How to Add a Canonical Tag Using HTML Code
Adding a canonical tag to a webpage using HTML code is a simple process. You’ll need to add a link element in the head section of your webpage that includes the rel=”canonical” attribute and the URL of the preferred version of the page. Here’s an example of what the code would look like:
<link rel="canonical" href="https://www.example.com/original-page">
This code tells search engines that the preferred version of the page is located at
How to Add a Canonical Tag Using WordPress
If you’re using WordPress as your content management system, there are several ways to add a canonical tag to your pages and posts.
- Plugins: WordPress plugins such as Yoast SEO and Rank Math make adding canonical tags to your pages and posts easy without manually editing any codes.
- Theme: Some WordPress themes also come with built-in canonical tag functionality. Check your theme’s documentation to see if this is an option.
- Manually: You can also add a canonical tag manually by editing your theme’s header.php file and adding the link element with the
rel="canonical"attribute and the URL in the
<head>section. However, this method is not recommended for beginners as it can cause problems incorrectly.

*Records:*
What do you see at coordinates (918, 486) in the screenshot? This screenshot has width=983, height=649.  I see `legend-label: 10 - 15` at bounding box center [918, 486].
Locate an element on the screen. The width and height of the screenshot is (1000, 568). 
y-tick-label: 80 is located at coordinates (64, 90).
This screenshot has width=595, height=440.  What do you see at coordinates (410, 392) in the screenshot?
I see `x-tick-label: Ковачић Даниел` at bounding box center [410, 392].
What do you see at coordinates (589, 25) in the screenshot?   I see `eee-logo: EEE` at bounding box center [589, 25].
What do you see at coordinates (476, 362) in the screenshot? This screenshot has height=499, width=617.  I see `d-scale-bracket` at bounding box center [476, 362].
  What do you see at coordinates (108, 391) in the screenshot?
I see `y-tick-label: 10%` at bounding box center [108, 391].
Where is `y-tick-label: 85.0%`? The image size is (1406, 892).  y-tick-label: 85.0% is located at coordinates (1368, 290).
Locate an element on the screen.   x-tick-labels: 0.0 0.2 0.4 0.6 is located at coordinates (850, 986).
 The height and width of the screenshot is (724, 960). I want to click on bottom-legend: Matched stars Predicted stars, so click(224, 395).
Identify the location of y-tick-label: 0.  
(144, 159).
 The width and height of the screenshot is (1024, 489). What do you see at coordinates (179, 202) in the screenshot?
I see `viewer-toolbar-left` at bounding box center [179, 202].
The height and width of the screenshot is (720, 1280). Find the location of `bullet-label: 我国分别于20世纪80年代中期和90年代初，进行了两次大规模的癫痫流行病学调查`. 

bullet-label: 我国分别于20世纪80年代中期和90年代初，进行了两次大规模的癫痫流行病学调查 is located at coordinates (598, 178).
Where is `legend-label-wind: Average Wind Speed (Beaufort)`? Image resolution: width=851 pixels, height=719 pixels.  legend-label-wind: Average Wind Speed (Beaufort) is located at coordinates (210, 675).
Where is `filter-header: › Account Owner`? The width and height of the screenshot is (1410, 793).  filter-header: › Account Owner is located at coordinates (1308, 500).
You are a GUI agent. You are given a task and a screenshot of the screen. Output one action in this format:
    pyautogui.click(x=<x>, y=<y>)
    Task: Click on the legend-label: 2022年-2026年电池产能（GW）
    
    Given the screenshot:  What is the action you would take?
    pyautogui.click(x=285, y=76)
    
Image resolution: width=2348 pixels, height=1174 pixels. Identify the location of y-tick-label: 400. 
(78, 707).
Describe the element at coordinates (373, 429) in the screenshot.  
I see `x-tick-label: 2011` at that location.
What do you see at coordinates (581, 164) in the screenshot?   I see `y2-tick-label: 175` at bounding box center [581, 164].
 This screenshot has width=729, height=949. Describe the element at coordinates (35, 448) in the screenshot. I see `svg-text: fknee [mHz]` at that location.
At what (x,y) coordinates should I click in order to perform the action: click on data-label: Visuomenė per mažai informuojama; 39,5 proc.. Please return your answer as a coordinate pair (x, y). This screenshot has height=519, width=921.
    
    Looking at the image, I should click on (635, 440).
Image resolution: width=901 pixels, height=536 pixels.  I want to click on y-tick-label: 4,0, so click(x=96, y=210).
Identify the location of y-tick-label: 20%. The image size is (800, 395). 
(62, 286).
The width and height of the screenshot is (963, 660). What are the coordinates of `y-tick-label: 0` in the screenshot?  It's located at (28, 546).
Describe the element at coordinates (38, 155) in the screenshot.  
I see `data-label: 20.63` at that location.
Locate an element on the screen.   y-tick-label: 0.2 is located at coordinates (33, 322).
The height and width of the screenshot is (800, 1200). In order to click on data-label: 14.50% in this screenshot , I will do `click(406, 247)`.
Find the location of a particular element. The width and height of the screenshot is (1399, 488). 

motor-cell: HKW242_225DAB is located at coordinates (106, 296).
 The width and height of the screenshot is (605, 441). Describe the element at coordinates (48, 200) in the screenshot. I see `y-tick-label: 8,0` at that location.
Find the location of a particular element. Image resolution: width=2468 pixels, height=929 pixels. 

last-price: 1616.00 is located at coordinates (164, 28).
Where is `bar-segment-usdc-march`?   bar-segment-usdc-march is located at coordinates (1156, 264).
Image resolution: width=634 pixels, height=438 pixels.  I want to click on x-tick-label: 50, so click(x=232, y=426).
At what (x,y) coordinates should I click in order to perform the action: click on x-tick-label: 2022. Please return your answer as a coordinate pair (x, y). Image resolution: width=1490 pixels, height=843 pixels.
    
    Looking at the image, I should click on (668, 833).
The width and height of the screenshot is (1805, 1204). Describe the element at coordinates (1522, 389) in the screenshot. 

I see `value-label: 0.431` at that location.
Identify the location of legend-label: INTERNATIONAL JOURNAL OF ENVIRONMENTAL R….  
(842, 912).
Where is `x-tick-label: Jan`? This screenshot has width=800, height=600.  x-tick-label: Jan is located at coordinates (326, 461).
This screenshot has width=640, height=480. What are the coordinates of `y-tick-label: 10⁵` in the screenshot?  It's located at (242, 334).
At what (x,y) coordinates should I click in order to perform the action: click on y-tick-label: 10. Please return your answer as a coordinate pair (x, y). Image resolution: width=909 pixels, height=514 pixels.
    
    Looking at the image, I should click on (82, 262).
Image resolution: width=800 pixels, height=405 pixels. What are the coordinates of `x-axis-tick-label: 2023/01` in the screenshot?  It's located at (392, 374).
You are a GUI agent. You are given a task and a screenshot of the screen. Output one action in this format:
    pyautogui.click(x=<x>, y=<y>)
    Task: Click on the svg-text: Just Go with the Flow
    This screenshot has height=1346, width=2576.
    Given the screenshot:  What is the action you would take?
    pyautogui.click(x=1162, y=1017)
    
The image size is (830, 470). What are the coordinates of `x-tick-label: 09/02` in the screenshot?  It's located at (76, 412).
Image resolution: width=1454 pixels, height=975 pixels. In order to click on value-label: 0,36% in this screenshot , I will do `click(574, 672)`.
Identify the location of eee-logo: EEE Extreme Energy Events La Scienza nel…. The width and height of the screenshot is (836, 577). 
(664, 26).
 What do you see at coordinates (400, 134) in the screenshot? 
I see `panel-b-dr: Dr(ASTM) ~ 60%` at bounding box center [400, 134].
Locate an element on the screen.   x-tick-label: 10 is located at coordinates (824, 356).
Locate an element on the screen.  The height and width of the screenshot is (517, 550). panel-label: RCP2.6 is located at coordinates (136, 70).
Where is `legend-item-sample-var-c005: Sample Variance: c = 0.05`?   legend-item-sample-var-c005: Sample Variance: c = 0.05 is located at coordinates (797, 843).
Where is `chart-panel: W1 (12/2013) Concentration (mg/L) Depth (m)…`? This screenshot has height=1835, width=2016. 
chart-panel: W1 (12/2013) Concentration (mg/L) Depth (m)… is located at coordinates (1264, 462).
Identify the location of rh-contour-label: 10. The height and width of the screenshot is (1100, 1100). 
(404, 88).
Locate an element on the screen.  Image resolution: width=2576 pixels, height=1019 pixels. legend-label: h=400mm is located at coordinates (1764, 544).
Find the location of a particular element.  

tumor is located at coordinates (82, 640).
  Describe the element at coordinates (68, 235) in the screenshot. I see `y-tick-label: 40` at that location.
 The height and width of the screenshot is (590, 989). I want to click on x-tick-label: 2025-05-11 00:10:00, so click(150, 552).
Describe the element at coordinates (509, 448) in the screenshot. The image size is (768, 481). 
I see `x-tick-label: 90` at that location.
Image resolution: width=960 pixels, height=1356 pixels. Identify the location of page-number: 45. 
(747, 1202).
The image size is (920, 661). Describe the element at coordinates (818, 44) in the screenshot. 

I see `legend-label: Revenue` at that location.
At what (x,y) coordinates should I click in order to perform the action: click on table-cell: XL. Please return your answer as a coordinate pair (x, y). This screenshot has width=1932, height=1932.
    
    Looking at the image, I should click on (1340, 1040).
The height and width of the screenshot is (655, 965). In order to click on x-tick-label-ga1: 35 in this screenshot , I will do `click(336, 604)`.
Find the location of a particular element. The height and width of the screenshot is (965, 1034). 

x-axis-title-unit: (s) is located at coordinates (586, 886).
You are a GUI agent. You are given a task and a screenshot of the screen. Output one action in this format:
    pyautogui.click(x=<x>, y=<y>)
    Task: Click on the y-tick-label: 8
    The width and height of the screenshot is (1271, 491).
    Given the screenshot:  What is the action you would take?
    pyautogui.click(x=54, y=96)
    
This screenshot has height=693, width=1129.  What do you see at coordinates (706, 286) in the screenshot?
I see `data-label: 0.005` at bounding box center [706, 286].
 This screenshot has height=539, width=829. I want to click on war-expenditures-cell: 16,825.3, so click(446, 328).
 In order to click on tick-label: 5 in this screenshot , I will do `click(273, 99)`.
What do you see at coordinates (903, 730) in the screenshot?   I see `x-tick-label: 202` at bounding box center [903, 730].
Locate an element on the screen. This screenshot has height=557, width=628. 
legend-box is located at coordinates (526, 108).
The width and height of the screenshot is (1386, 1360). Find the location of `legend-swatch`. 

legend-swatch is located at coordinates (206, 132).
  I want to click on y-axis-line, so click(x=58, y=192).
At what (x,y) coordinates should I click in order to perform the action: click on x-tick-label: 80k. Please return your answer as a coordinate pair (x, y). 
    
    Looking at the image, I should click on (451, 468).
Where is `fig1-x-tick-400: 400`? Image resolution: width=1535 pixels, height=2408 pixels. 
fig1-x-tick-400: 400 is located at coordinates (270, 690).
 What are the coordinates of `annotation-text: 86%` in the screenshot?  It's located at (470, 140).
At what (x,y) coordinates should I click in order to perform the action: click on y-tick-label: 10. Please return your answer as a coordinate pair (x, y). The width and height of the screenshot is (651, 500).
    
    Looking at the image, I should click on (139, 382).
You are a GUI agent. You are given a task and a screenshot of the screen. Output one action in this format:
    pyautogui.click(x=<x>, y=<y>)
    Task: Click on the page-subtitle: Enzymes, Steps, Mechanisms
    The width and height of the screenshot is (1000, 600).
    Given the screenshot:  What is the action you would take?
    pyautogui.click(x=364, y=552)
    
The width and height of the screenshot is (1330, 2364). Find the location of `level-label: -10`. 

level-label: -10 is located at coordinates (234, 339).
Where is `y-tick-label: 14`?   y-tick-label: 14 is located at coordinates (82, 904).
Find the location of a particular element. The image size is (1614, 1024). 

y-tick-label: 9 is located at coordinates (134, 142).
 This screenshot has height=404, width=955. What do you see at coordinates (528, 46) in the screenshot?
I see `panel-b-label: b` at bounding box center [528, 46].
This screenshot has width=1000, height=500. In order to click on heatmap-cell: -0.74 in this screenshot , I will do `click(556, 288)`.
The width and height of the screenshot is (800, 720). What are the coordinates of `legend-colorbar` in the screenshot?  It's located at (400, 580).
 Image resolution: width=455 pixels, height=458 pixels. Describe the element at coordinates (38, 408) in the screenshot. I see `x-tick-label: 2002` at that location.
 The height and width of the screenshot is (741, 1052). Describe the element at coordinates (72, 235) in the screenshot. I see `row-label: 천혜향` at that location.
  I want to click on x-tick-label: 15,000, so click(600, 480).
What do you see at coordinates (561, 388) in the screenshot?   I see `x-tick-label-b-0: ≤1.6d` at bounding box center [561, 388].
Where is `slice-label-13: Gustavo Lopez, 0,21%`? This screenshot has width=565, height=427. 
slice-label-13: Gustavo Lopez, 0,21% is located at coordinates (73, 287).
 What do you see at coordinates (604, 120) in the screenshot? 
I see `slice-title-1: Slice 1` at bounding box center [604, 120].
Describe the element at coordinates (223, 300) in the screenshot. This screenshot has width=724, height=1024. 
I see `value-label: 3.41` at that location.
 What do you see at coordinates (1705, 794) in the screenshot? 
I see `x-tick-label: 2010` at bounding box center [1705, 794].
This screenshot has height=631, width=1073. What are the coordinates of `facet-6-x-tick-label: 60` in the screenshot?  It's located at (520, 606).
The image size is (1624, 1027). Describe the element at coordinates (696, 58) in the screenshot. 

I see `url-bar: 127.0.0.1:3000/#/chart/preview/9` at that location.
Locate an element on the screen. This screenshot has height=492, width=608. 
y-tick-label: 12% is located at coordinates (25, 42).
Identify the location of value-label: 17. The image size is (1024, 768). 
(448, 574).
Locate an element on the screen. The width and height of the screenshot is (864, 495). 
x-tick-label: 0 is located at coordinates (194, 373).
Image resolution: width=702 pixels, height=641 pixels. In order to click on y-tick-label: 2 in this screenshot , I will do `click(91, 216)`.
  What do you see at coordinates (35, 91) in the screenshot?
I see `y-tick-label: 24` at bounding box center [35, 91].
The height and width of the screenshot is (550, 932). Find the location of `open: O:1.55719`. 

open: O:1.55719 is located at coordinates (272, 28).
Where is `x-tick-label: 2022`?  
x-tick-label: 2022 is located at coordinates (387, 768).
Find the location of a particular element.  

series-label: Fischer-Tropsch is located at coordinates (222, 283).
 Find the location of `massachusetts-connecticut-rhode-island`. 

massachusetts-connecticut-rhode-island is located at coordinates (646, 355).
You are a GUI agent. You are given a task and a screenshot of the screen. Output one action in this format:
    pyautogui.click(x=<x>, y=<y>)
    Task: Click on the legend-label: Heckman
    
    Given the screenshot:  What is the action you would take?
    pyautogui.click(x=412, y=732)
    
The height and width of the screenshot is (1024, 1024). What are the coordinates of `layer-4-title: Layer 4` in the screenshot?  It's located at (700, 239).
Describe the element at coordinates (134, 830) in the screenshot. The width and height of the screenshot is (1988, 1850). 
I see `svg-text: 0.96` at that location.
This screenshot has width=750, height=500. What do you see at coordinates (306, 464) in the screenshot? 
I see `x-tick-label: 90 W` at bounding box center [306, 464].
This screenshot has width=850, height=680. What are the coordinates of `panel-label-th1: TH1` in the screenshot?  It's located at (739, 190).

*Task item:*
Answer these about the canonical tag guide above:
(a) In which section of a webpage does the link element with the canonical attribute go?
(b) Which two WordPress plugins are named as making canonical tags easy to add?
(c) Where should you look to see whether your WordPress theme has built-in canonical tag functionality?

*Answer to this problem:*
(a) The head section.
(b) Yoast SEO and Rank Math.
(c) The theme's documentation.